Pixel coordinate grounding data
____________________

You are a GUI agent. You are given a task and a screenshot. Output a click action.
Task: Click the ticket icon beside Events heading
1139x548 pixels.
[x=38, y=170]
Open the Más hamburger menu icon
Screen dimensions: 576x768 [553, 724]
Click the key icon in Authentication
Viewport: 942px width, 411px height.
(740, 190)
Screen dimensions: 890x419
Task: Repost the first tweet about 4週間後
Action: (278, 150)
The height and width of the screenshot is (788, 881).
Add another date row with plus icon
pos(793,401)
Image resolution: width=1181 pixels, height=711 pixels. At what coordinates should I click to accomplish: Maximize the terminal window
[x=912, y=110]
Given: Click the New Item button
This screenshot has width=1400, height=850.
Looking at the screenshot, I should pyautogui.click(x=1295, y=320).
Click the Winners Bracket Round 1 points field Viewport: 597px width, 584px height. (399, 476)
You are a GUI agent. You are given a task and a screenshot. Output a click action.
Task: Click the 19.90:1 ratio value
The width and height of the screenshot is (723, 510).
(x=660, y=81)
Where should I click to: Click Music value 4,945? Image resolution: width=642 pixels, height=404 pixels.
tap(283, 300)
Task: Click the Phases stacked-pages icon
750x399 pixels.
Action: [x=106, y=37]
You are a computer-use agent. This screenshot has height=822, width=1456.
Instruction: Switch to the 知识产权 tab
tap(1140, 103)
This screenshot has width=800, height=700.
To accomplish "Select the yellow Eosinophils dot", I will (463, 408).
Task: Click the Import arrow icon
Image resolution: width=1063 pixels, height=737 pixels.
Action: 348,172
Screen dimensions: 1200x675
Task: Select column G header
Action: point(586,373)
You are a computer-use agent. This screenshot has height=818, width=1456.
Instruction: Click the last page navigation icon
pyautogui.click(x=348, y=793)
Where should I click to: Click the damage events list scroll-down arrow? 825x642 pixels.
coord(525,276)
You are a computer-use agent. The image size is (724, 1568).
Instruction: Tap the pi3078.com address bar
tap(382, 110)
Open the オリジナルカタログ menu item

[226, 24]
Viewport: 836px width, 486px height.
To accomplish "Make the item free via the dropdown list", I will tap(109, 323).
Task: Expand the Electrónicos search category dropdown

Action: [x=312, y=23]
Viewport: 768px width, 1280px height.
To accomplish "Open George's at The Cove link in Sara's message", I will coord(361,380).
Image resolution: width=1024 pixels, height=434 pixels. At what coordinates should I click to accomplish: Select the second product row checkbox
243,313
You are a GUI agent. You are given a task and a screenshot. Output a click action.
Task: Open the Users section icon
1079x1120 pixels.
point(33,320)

____________________

#### TASK OBJECTIVE:
Nothing in the data may be left out. Copy all of it exactly.

#### YOUR RESPONSE:
You are a GUI agent. You are given a task and a screenshot. Output a click action.
Task: Click the ticket icon beside Events heading
1139x548 pixels.
[x=38, y=170]
Open the Más hamburger menu icon
Screen dimensions: 576x768 [553, 724]
Click the key icon in Authentication
Viewport: 942px width, 411px height.
(740, 190)
Screen dimensions: 890x419
Task: Repost the first tweet about 4週間後
Action: (278, 150)
The height and width of the screenshot is (788, 881).
Add another date row with plus icon
pos(793,401)
Image resolution: width=1181 pixels, height=711 pixels. At what coordinates should I click to accomplish: Maximize the terminal window
[x=912, y=110]
Given: Click the New Item button
This screenshot has width=1400, height=850.
Looking at the screenshot, I should pyautogui.click(x=1295, y=320).
Click the Winners Bracket Round 1 points field Viewport: 597px width, 584px height. (399, 476)
You are a GUI agent. You are given a task and a screenshot. Output a click action.
Task: Click the 19.90:1 ratio value
The width and height of the screenshot is (723, 510).
(x=660, y=81)
Where should I click to: Click Music value 4,945? Image resolution: width=642 pixels, height=404 pixels.
tap(283, 300)
Task: Click the Phases stacked-pages icon
750x399 pixels.
Action: [x=106, y=37]
You are a computer-use agent. This screenshot has height=822, width=1456.
Instruction: Switch to the 知识产权 tab
tap(1140, 103)
This screenshot has width=800, height=700.
To accomplish "Select the yellow Eosinophils dot", I will (463, 408).
Task: Click the Import arrow icon
Image resolution: width=1063 pixels, height=737 pixels.
Action: 348,172
Screen dimensions: 1200x675
Task: Select column G header
Action: point(586,373)
You are a computer-use agent. This screenshot has height=818, width=1456.
Instruction: Click the last page navigation icon
pyautogui.click(x=348, y=793)
Where should I click to: Click the damage events list scroll-down arrow? 825x642 pixels.
coord(525,276)
You are a computer-use agent. The image size is (724, 1568).
Instruction: Tap the pi3078.com address bar
tap(382, 110)
Open the オリジナルカタログ menu item

[226, 24]
Viewport: 836px width, 486px height.
To accomplish "Make the item free via the dropdown list", I will tap(109, 323).
Task: Expand the Electrónicos search category dropdown

Action: [x=312, y=23]
Viewport: 768px width, 1280px height.
To accomplish "Open George's at The Cove link in Sara's message", I will coord(361,380).
Image resolution: width=1024 pixels, height=434 pixels. At what coordinates should I click to accomplish: Select the second product row checkbox
243,313
You are a GUI agent. You are given a task and a screenshot. Output a click action.
Task: Open the Users section icon
1079x1120 pixels.
point(33,320)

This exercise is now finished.